Neftaly Guide: How to Manage Blood Sugar Levels
Maintaining healthy blood sugar levels is essential for overall well-being, whether you’re managing diabetes or simply aiming to live a healthier lifestyle. At Neftaly, we believe in empowering people with the knowledge and tools they need to take control of their health.
Here’s a practical guide on how to manage your blood sugar levels effectively.
1. Understand What Affects Blood Sugar
Blood sugar (glucose) levels are influenced by various factors, including:
- Food choices
- Physical activity
- Stress and sleep
- Medications
- Hydration levels
Being aware of these can help you make better daily decisions.
2. Eat Balanced Meals
The food you eat has a direct impact on blood sugar. Focus on:
- High-fiber foods like vegetables, legumes, and whole grains
- Lean proteins such as fish, chicken, tofu, and beans
- Healthy fats from nuts, seeds, avocado, and olive oil
- Low-glycemic index (GI) carbs that release sugar slowly (e.g., oats, lentils, quinoa)
Tip: Avoid sugary drinks and processed foods—they can cause quick spikes in blood sugar.
3. Monitor Carbohydrate Intake
Carbohydrates have the most direct impact on blood glucose. Try:
- Counting carbs or using carb exchanges
- Spreading carbs evenly throughout the day
- Choosing complex carbs over refined ones
A registered dietitian can help tailor a plan to your needs.
4. Stay Active
Regular exercise helps the body use insulin more effectively and lowers blood sugar levels.
- Aim for at least 30 minutes of moderate activity (like walking) most days.
- Include strength training 2–3 times a week.
Note: Always check your blood sugar before and after exercise, especially if you’re on insulin or medication.
5. Monitor Your Blood Sugar Regularly
Whether you’re using a glucometer or a continuous glucose monitor (CGM), tracking helps you:
- Identify trends
- Understand how food and activity affect you
- Prevent highs (hyperglycemia) and lows (hypoglycemia)
Talk to your healthcare provider about your ideal target range.
6. Manage Stress and Sleep
Stress and lack of sleep can spike blood sugar levels. Practice:
- Deep breathing or meditation
- Getting 7–9 hours of quality sleep per night
- Creating a bedtime routine and limiting screen time
7. Stay Hydrated
Drinking water helps flush out excess sugar through urine and keeps your body functioning well.
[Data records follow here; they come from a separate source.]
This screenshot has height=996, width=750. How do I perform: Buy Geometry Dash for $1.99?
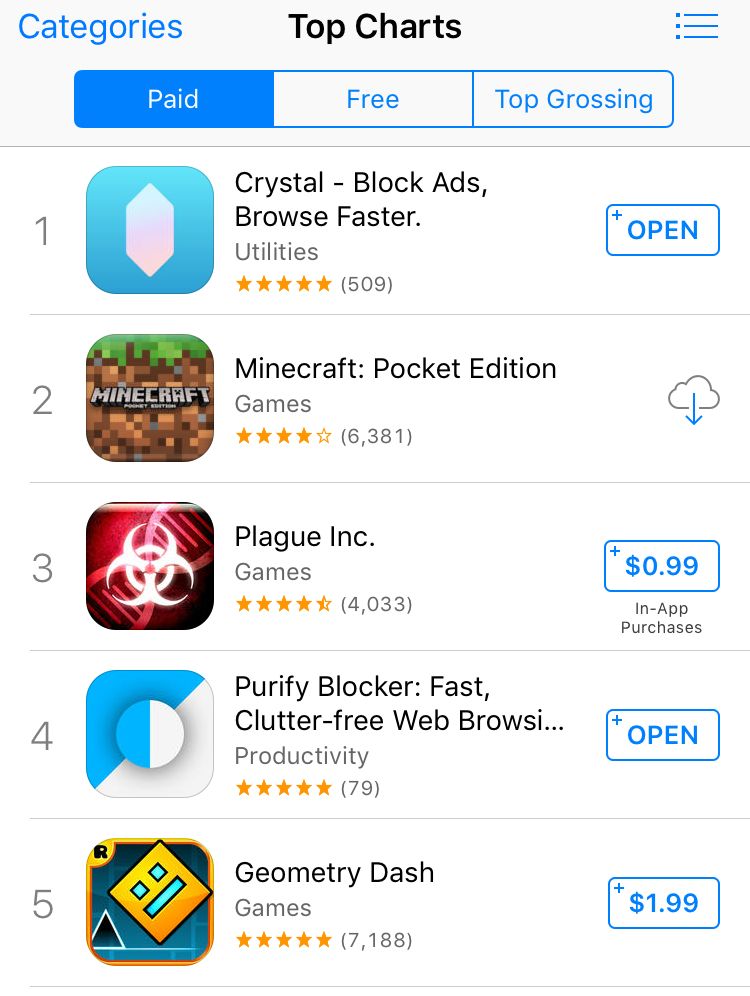tap(663, 903)
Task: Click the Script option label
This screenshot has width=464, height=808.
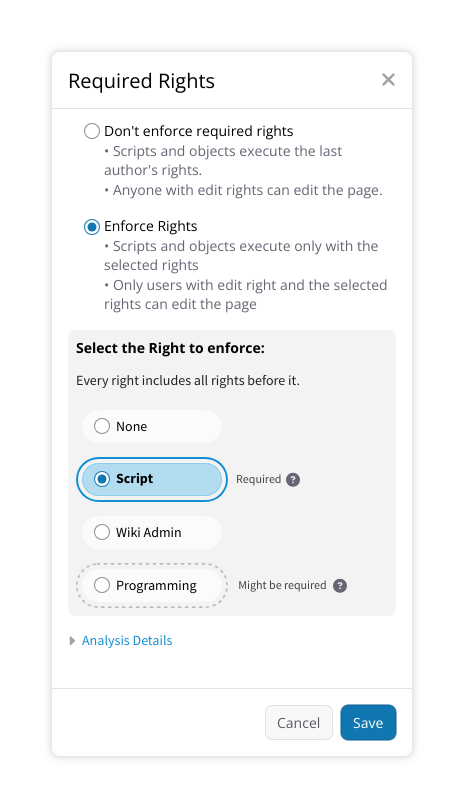Action: click(134, 479)
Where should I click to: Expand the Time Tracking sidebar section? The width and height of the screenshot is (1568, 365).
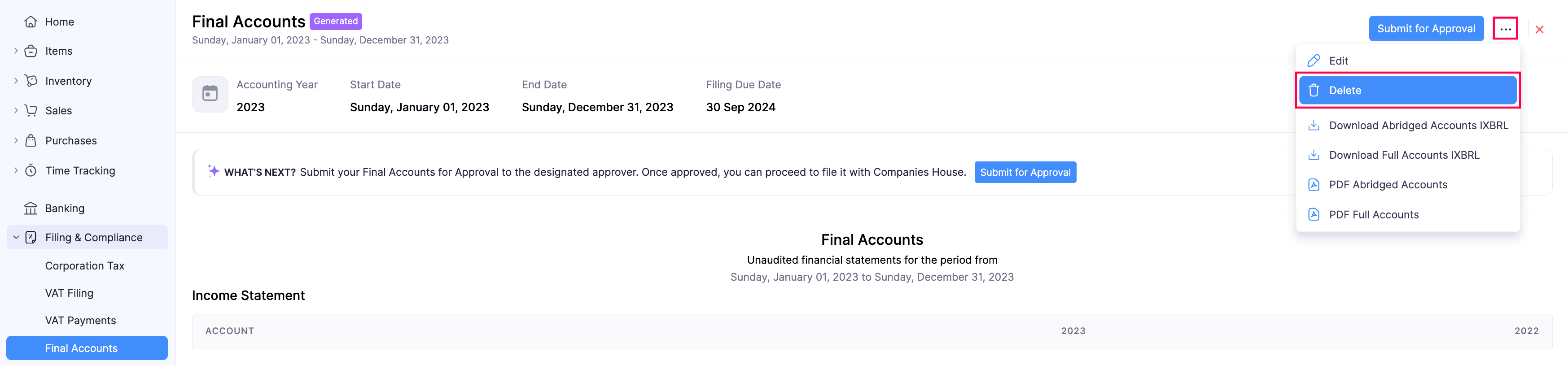16,171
Aim for 6–8 glasses per day, or more if you’re active.
8. Take Medications as Prescribed
If you’ve been prescribed medications or insulin:
- Follow your doctor’s instructions
- Don’t skip doses
- Communicate any side effects or concerns
Medication works best when combined with a healthy lifestyle.
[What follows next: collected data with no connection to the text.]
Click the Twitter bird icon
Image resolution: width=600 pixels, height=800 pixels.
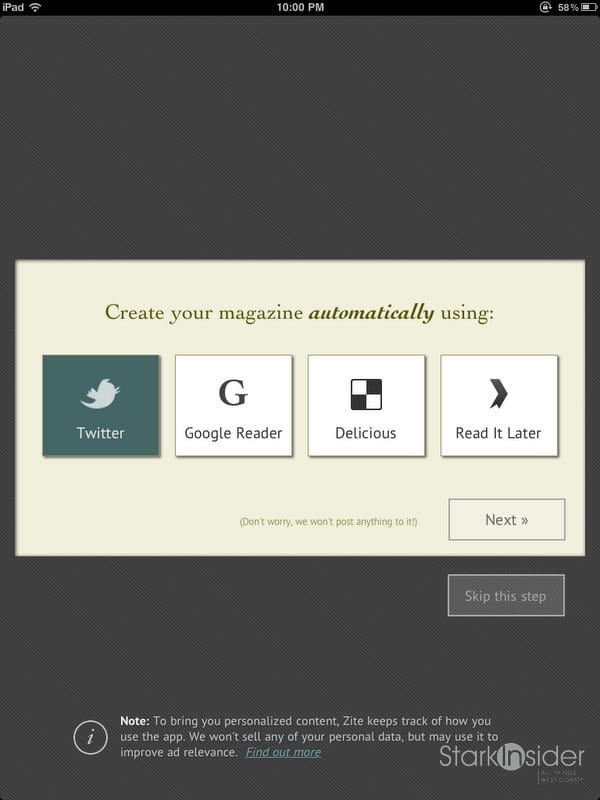tap(100, 394)
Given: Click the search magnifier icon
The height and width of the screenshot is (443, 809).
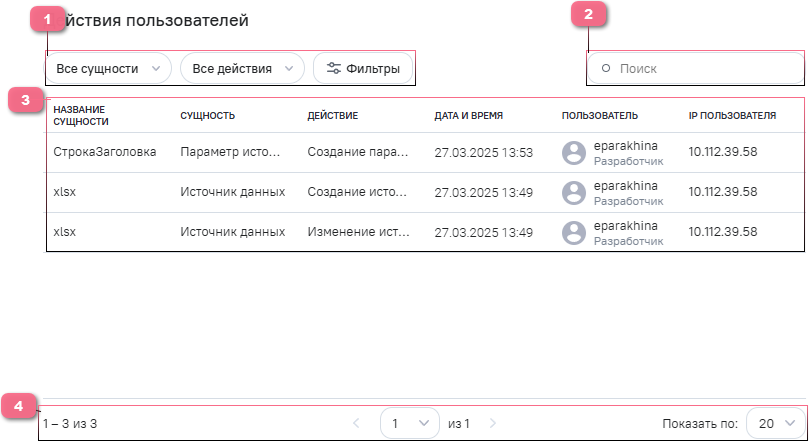Looking at the screenshot, I should pos(605,69).
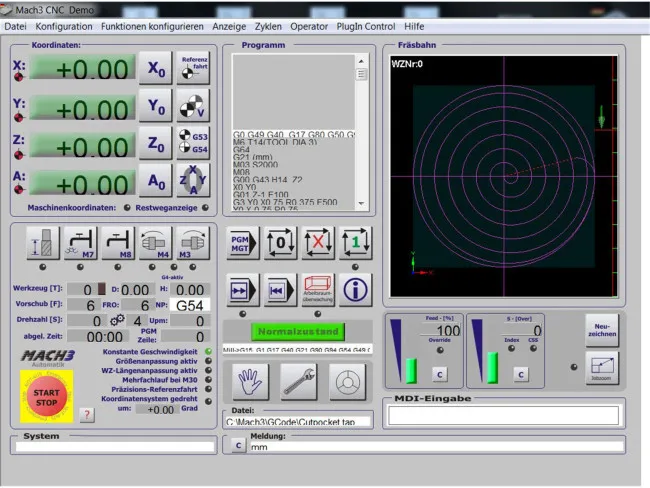Click the red START STOP button
Viewport: 650px width, 488px height.
[46, 397]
9. Know the Signs of Blood Sugar Fluctuations
High blood sugar (hyperglycemia) may cause:
- Increased thirst
- Frequent urination
- Fatigue
- Blurred vision
Low blood sugar (hypoglycemia) may include:
- Shakiness
- Sweating
- Confusion
- Dizziness
Always carry a quick sugar source (like glucose tablets or juice) if you’re prone to low blood sugar.
10. Work with a Healthcare Team
You don’t have to manage your blood sugar alone. Support from a doctor, nurse, dietitian, or health coach can make a huge difference in your journey.
Final Thoughts
Managing your blood sugar isn’t about perfection—it’s about consistency. With small, sustainable changes, you can take charge of your health and feel better every day.